Exercise set
A. Reproduce the passage of the match report from "Giggs and Co" to "coach is confirmed.", word for word.
B. Answer these questions using the match report:
(i) What position does Ed Woodward hold at Manchester United?
(ii) How many days before this match was Ryan Giggs appointed interim manager?
(iii) Which home league defeat of the season did Sunderland inflict on United?
C. How would the match report on Manchester United's 1-0 home loss to Sunderland go on after its final sentence? Write the next part.

Latest flop gift-wraps big job for Van Gaal
Manchester Utd 0 Sunderland 1
For Louis van Gaal and Ed Woodward, Manchester United's executive vice-chairman, it was as though the Red Sea had just parted to clear an unobstructed path for the Dutchman to stride into the manager's office at Old Trafford.
There was still the small matter of the United PA system teasing the club's supporters at half-time, as the players trudged off a goal down to Sunderland, with an airing of The Courteeners' 'Are You In Love With A Notion'?
However, the fantasy scenario of Ryan Giggs taking the club forward in tandem with fellow graduates of the club's Class of '92 was given a dousing in cold water as Gus Poyet's team inflicted a seventh home league defeat of the season on the fallen champions.
Giggs and Co taking charge and leading United out of the darkness of the David Moyes interregnum has become a fanciful notion since the Welshman was appointed interim manager 13 days ago, but the untroubled nature of Sunderland's victory highlighted the deep problems only a hard-bitten and seasoned coach such as Van Gaal can truly address.
Van Gaal's appointment as manager this week is now a formality, it being a case of when, rather than if, the Holland coach is confirmed.

Records excerpted from a collection:
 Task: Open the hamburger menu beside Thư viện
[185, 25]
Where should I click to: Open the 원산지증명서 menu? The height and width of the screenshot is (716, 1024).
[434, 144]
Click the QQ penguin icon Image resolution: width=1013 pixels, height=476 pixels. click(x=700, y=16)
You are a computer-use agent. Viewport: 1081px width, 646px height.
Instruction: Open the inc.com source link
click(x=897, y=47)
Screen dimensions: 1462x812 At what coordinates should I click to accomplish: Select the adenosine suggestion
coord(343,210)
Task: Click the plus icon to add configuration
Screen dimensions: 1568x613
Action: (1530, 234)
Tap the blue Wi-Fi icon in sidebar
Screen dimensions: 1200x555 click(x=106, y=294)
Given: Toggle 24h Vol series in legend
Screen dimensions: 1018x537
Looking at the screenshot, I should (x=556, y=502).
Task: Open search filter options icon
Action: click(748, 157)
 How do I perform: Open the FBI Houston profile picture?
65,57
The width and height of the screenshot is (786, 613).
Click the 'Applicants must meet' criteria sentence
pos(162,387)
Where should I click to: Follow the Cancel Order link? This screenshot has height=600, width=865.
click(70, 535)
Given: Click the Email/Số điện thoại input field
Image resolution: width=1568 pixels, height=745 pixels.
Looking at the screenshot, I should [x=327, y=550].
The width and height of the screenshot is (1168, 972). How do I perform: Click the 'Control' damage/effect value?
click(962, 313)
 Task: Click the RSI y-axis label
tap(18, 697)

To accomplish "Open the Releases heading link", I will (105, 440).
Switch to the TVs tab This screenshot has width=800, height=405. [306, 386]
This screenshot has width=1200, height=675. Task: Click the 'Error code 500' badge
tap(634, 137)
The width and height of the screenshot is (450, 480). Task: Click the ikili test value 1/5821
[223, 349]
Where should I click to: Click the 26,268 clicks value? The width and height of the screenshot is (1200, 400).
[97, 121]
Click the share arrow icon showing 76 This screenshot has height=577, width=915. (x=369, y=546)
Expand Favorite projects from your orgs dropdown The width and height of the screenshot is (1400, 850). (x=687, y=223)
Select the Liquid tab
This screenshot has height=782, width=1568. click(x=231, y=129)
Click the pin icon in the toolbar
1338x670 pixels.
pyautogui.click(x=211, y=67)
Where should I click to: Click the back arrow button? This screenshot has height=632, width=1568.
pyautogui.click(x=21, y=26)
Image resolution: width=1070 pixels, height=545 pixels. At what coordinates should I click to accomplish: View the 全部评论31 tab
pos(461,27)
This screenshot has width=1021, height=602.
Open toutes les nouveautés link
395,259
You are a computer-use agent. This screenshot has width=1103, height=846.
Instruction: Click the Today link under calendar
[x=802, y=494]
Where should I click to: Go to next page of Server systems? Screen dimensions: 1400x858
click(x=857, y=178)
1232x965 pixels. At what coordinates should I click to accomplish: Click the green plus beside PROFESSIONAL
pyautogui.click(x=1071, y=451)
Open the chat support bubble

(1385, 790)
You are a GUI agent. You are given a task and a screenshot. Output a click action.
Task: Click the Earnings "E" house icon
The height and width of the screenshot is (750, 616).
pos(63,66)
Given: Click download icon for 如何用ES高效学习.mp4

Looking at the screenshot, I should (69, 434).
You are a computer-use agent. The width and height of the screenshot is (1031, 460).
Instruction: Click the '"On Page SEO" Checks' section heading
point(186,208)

Answers for the tasks
A.
Giggs and Co taking charge and leading United out of the darkness of the David Moyes interregnum has become a fanciful notion since the Welshman was appointed interim manager 13 days ago, but the untroubled nature of Sunderland's victory highlighted the deep problems only a hard-bitten and seasoned coach such as Van Gaal can truly address.
Van Gaal's appointment as manager this week is now a formality, it being a case of when, rather than if, the Holland coach is confirmed.

B.
(i) Executive vice-chairman
(ii) 13 days
(iii) The seventh

C.
The 62-year-old may even be at Old Trafford for tomorrow's game against Hull City, in the guise of the Dutch head coach monitoring the fitness of Robin van Persie, before signing on for the challenge of resurrecting England's biggest club.
For Giggs, the future is uncertain, but he admits that identifying the right man for the manager's job to correct the mistake of appointing Moyes is now the priority.
"The best thing to do is obviously to get the best man for the job and if that takes time, then so be it," Giggs said.
"I don't think necessarily that it needs to be sorted quickly, it's just the best man for the job. Are we in a bit of limbo? Yeah, I see the point, but we've still got a week (of the season) left and when it's going to be sorted out, I don't know."
Van Gaal will undoubtedly inherit a curate's egg when he takes charge.
On the plus side, he will work with the emerging talent of Adnan Januzaj and find the firepower of Van Persie and Wayne Rooney at his disposal.
Van Persie returned from a knee injury against Sunderland, while Rooney trained on Saturday and is likely to be involved against Hull despite a niggling groin problem.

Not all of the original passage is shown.